### [EXERCISES]
• 1. Copy word for word the part of the blog post that begins at the words "Towards the end" and stops after "in primary education.".
• 2. Put this sentence from the blog post into Spanish: "So the garden has become a new obsession for me."

### [TEXT SEGMENT]
..............................

Tomorrow I am having family around for drinks in the morning before going off to eat more food and drink more wine with one branch of our extended family. The weather promises to be superb - the only downer is news of more earthquakes in Christchurch. It doesn't seem fair !

2012 is a 'tipping point' for me - to use an in phrase.

The last few years I have had my house painted and it is now fit for the 21stC. At the same time I have developed my hectare of swamp and bush into a garden of sorts by building bridges and walkways so that it is all now assessable. It is more a nature trail than a garden but my piece of bush ( thanks to owners of the land in the 1930s) has almost every native tree you an think of - including a half dozen 80 year old kauris. While in England I visited Charles Darwin's house ( I am a great fan of Charles Darwin) and he had a walk he used to stroll around thinking up his ideas - I have made a similar walk but not so many ideas!

So the garden has become a new obsession for me.

Towards the end of the year my brother  ( Father Christmas above) and I had a small art exhibition in our home town of Waverley in the local library - a fitting place since our mother was a mainstay of the library in her time. I have to admit my contributions were painted in the 1960s but it has motivated me to take up painting again - in the new year!

After a highly successful birthday party last January I gave a keynote presentation at an Inspired Impact Conference in Palmerston North to over 1400 people. They didn't really come to hear me - the main attraction was creativity guru Sir Ken Robinson. Actually he didn't show because of illnesses but gave his presentation via a satellite link - even took questions from the floor. Brilliant but wasted on our current government and Ministry who seem hell bent on destroying all that is good in primary education.

I saw my keynote as my final performance in education; with the current directions of the government it is no longer a place to be talking about personalising learning or creativity. So that one past obsession out of the way. I even got a big bin a chucked out two cubic metres of educational notes - a mental clean out of sorts. I kept some good bits of course - just in case. And now I have a lot tidier house - for me!

..............................

### [DATA LISTING]

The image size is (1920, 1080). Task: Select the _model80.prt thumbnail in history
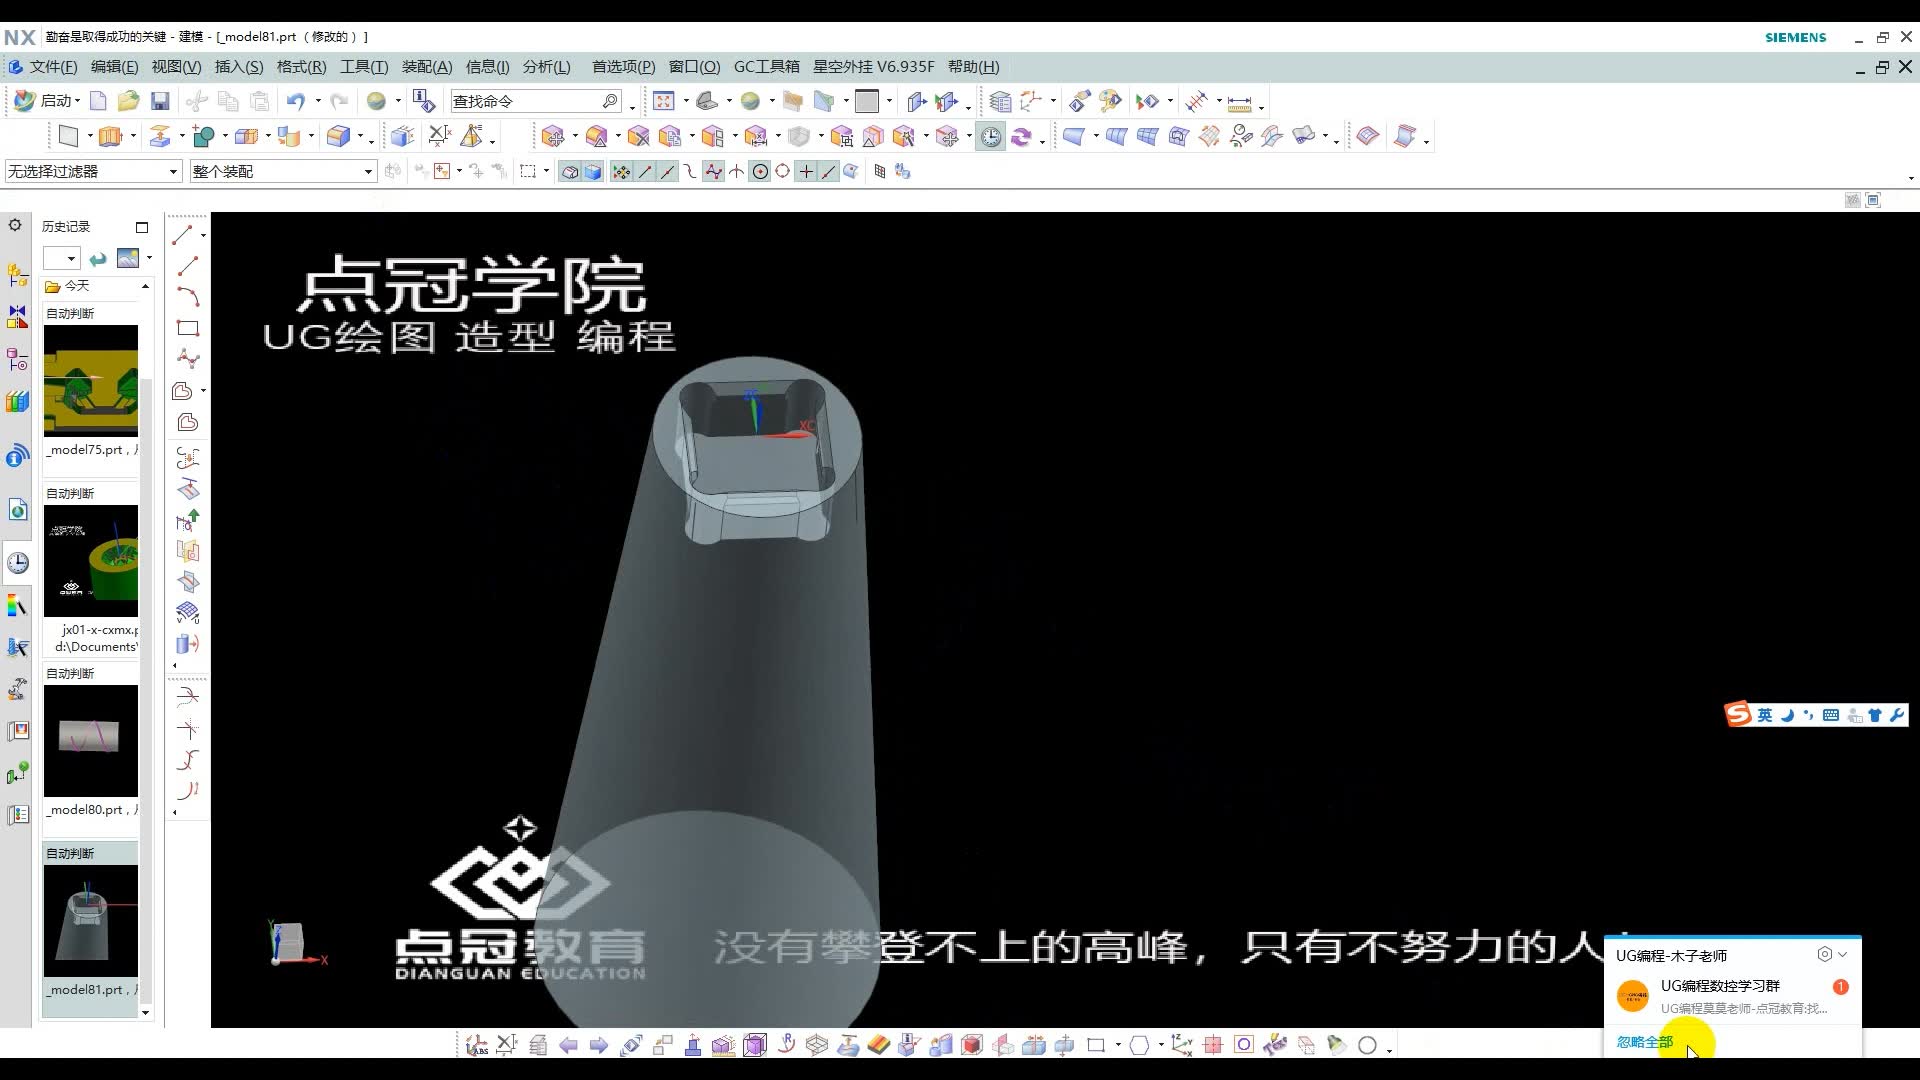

..............................

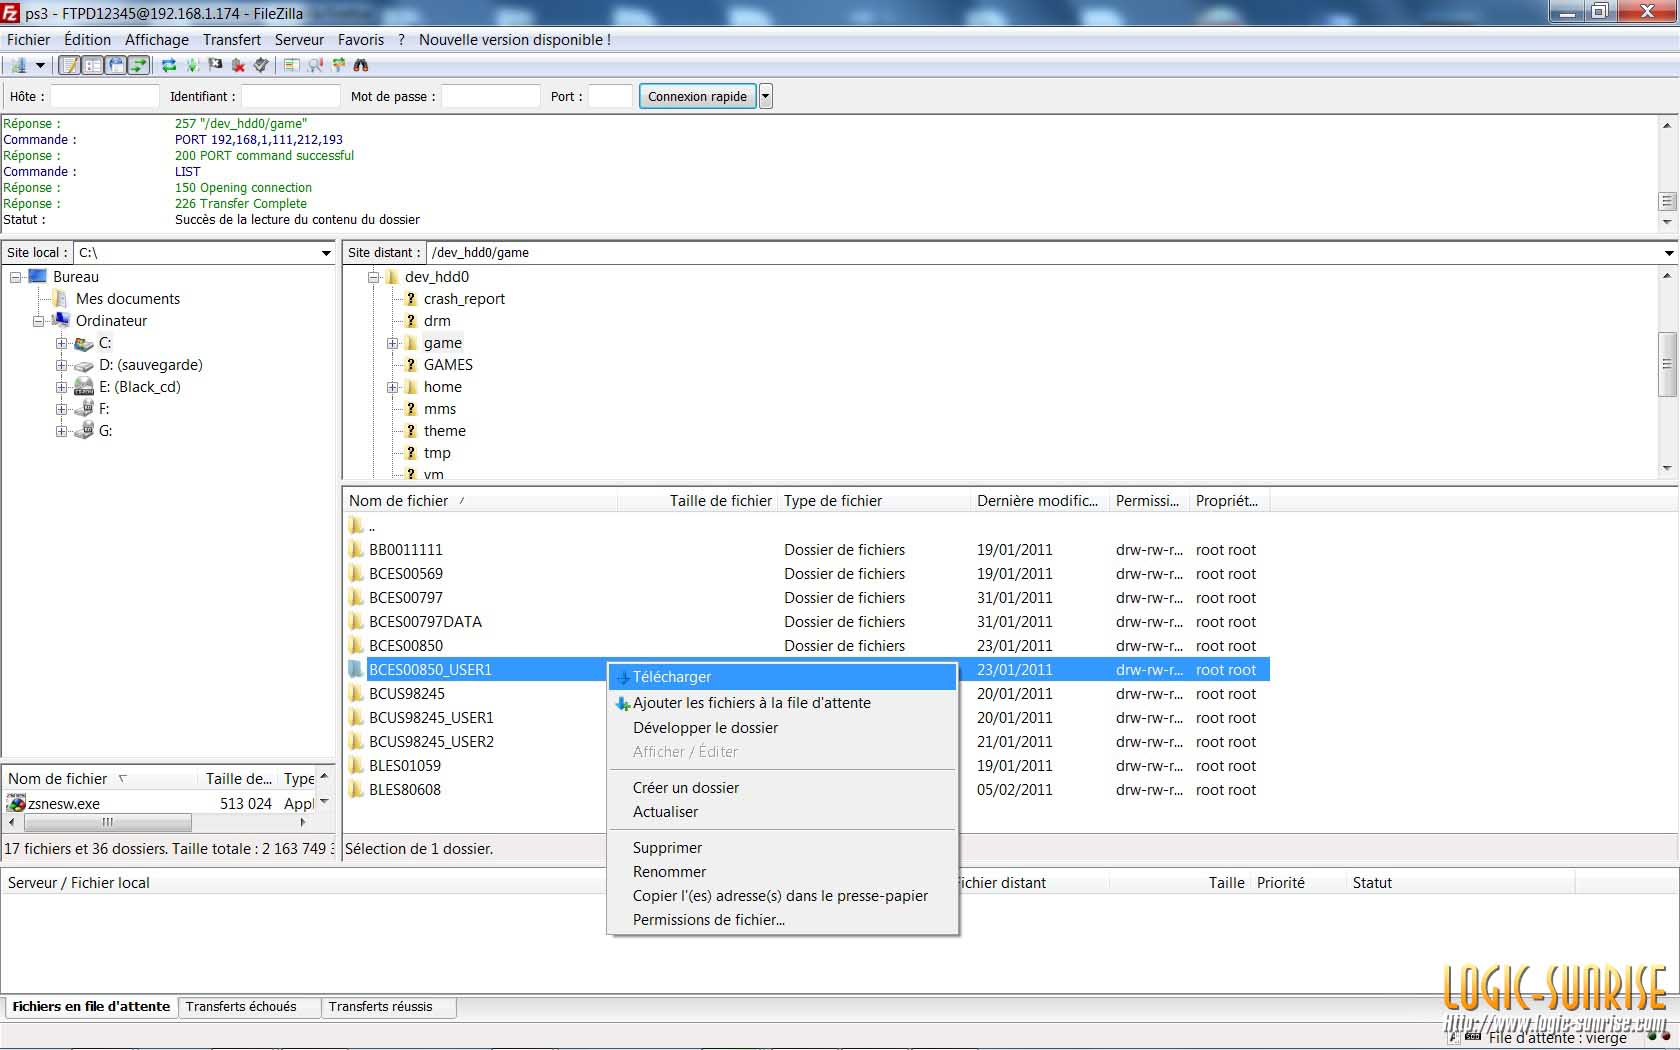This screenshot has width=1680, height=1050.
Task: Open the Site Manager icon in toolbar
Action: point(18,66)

..............................

### [THE SOLUTIONS]
• 1.
Towards the end of the year my brother  ( Father Christmas above) and I had a small art exhibition in our home town of Waverley in the local library - a fitting place since our mother was a mainstay of the library in her time. I have to admit my contributions were painted in the 1960s but it has motivated me to take up painting again - in the new year!

After a highly successful birthday party last January I gave a keynote presentation at an Inspired Impact Conference in Palmerston North to over 1400 people. They didn't really come to hear me - the main attraction was creativity guru Sir Ken Robinson. Actually he didn't show because of illnesses but gave his presentation via a satellite link - even took questions from the floor. Brilliant but wasted on our current government and Ministry who seem hell bent on destroying all that is good in primary education.

• 2. Así que el jardín se ha convertido en una nueva obsesión para mí.